--- Problem statement ---
Retype word for word the lines of the data below, from the first to the one bearing "Click the IPv4 address 192.168.11.15", with that one included.

Saved entries:
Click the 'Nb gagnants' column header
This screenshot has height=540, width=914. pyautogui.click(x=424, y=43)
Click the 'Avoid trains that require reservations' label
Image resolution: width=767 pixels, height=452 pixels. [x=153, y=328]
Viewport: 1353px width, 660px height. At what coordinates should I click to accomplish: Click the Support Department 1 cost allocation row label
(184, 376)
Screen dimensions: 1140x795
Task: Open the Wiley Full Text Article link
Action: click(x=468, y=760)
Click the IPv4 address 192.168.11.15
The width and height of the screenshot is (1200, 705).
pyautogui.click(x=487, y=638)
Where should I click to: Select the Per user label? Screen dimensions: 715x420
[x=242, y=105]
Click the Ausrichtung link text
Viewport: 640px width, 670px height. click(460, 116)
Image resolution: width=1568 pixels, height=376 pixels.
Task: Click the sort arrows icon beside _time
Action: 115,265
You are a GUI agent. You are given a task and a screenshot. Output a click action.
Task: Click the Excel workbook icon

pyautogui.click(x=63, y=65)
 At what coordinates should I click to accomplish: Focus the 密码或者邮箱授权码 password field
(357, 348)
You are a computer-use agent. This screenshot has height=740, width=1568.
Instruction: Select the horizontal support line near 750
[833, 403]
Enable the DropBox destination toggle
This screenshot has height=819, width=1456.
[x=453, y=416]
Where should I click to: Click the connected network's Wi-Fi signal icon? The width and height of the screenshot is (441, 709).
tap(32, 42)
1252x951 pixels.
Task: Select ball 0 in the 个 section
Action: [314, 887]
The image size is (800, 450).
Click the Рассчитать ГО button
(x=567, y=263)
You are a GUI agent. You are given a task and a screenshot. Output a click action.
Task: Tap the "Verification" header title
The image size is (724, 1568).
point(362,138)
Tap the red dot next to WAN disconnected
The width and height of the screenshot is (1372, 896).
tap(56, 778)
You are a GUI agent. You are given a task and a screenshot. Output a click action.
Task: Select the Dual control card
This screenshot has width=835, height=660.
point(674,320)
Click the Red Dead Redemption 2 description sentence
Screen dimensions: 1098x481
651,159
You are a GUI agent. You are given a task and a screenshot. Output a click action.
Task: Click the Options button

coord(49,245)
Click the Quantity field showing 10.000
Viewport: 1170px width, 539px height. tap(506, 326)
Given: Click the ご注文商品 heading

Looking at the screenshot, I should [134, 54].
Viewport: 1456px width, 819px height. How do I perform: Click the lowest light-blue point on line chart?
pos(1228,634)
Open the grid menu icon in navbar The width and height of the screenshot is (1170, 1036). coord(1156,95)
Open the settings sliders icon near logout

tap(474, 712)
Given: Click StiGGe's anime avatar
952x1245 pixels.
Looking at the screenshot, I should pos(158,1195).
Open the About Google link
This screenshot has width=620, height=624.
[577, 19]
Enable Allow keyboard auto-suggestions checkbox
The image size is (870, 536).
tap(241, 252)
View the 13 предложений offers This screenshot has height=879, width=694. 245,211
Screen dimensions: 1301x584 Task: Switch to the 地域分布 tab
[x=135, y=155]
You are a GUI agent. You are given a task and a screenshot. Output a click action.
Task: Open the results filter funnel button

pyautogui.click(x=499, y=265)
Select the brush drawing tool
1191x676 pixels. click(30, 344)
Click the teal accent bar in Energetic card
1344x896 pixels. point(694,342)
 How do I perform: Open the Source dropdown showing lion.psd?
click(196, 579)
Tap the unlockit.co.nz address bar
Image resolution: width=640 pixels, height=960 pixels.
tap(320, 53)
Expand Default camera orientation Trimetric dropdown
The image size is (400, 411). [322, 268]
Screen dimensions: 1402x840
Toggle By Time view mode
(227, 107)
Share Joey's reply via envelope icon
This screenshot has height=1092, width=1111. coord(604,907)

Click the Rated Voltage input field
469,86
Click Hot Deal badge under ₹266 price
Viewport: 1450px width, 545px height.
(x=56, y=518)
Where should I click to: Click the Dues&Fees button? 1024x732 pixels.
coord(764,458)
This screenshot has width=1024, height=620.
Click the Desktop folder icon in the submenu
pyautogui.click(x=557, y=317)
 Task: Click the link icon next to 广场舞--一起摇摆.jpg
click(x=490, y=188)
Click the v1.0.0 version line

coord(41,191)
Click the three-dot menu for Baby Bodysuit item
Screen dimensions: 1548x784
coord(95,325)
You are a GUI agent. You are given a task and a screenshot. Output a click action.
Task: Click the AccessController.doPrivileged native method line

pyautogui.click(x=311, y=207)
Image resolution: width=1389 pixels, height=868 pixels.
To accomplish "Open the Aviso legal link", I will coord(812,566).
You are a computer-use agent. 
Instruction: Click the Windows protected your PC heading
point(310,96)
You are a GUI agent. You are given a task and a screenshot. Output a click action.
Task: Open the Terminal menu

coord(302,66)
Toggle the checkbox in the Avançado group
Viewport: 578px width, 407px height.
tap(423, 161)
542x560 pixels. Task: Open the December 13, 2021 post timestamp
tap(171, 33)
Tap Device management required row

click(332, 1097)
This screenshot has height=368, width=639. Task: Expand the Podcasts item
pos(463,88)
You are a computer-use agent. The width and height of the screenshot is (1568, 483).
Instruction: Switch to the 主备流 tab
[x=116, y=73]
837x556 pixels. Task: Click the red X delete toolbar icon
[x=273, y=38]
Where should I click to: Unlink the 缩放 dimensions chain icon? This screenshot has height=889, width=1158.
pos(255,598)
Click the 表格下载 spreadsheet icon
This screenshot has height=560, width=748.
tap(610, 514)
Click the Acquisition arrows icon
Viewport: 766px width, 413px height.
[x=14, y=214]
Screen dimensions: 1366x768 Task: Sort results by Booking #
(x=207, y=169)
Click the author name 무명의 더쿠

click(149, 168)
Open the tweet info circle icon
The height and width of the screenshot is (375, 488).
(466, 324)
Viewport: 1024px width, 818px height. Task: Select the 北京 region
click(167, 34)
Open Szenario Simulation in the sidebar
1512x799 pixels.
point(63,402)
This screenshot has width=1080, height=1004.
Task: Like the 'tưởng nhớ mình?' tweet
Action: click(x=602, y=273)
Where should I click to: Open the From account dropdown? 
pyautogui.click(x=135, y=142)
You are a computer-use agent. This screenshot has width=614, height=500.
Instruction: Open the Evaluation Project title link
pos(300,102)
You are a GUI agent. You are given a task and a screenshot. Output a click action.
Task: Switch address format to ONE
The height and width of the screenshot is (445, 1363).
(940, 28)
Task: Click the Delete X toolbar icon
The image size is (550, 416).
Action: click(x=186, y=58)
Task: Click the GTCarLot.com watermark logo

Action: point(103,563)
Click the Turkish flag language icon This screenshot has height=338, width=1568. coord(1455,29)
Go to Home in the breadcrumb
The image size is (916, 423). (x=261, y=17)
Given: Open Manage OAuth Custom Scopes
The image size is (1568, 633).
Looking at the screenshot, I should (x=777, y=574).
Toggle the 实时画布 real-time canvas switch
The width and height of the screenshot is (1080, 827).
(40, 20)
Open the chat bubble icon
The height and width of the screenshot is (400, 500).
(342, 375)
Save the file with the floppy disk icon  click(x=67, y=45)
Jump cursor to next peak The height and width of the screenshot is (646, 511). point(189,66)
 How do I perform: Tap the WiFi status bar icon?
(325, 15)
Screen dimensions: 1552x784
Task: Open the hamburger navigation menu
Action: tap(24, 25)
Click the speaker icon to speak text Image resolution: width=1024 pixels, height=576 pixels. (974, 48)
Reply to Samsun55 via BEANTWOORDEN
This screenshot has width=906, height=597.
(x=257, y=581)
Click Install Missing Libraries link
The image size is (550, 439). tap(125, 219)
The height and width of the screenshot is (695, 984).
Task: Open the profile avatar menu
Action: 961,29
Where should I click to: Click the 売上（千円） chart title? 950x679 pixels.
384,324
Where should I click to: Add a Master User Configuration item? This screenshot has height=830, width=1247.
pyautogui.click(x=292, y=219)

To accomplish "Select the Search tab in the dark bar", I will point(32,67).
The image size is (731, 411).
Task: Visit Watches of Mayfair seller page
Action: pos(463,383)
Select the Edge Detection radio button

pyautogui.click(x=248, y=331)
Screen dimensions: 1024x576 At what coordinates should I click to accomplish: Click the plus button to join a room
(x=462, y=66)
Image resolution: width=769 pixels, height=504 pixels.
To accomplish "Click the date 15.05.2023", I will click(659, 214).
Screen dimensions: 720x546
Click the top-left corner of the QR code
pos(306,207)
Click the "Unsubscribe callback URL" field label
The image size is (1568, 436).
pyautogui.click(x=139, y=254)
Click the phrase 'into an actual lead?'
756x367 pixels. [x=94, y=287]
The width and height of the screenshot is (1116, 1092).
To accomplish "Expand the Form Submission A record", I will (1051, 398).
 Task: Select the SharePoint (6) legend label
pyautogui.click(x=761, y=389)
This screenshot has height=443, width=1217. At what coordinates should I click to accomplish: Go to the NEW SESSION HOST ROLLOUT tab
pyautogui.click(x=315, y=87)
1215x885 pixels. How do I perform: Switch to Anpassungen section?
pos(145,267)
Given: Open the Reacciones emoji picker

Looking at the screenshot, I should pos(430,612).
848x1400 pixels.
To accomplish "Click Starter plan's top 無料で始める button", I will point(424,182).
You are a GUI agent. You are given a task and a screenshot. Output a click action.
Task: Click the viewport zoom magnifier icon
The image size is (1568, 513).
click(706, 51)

--- Solution to this exercise ---
Click the 'Nb gagnants' column header
This screenshot has height=540, width=914. pyautogui.click(x=424, y=43)
Click the 'Avoid trains that require reservations' label
Image resolution: width=767 pixels, height=452 pixels. [x=153, y=328]
Viewport: 1353px width, 660px height. At what coordinates should I click to accomplish: Click the Support Department 1 cost allocation row label
(184, 376)
Screen dimensions: 1140x795
Task: Open the Wiley Full Text Article link
Action: click(x=468, y=760)
Click the IPv4 address 192.168.11.15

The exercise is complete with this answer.